Combines Wald ratio (or ratio estimates) together in fixed effects meta-analysis, where the weight of each ratio is the inverse of the variance of the association between the single nucleotide polymorphism (SNP) and the outcome. Here, each SNP being used as an instrumental variable (IV) is treated as an independent "study" (i.e., as in traditional meta-analyses), and the Wald ratios estimated for each SNP are meta-analysed under a fixed effects model.
在固定效应荟萃分析中,将沃尔德比率(或比率估计值)结合起来,其中每个比率的权重是单核苷酸多态性(SNP)与结局之间关联方差的倒数。在这里,每个用作工具变量(IV)的SNP都被视为一项独立的“研究”(即如同在传统荟萃分析中一样),并且在固定效应模型下对每个SNP估计的沃尔德比率进行荟萃分析。

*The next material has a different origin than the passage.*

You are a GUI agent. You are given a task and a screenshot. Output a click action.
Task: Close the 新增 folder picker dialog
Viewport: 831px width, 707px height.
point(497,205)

The fixed effects meta-analysis assumes that the only source of differences between estimates across the studies is due to sampling variation (i.e., the true causal effect estimate is identical across all studies). In the MR context this translates to each SNP exhibiting no horizontal pleiotropy. To estimate a valid causal effect, genetic variants must be valid IVs. If all SNPs exhibit horizontal pleiotropy, then the effect estimate is asymptotically unbiased, but the standard error will be overly precise. This method uses weights that assume the association between the SNP and exposure is known, rather than estimated, with NO Measurement Error (i.e., known as the "NOME assumption"). Causal effect estimates from the IVW approach exhibit weak instrument bias whenever SNPs used as IVs violate the NOME assumption, which can be measured using the F-statistic with IVW methods. See NOME adjustment for more information on possible weights used in these models.
固定效应荟萃分析假设,研究间估计值差异的唯一来源是抽样变异(即所有研究的真实因果效应估计值相同)。在孟德尔随机化(MR)背景下,这意味着每个单核苷酸多态性(SNP)均不存在水平多效性。为了估计有效的因果效应,遗传变异必须是有效的工具变量(IVs)。如果所有单核苷酸多态性(SNPs)都存在水平多效性,那么效应估计值在渐近情况下是无偏的,但标准误会过于精确。该方法所使用的权重假设单核苷酸多态性(SNP)与暴露之间的关联是已知的,而非估计的,且不存在测量误差(即所谓的“无测量误差假设(NOME assumption)”)。当用作工具变量(IVs)的单核苷酸多态性(SNPs)违反无测量误差假设(NOME assumption)时,逆方差加权(IVW)法得到的因果效应估计值会出现弱工具变量偏倚,这可以通过逆方差加权(IVW)法中的F统计量来衡量。有关这些模型中可能使用的权重的更多信息,请参见无测量误差假设(NOME)调整。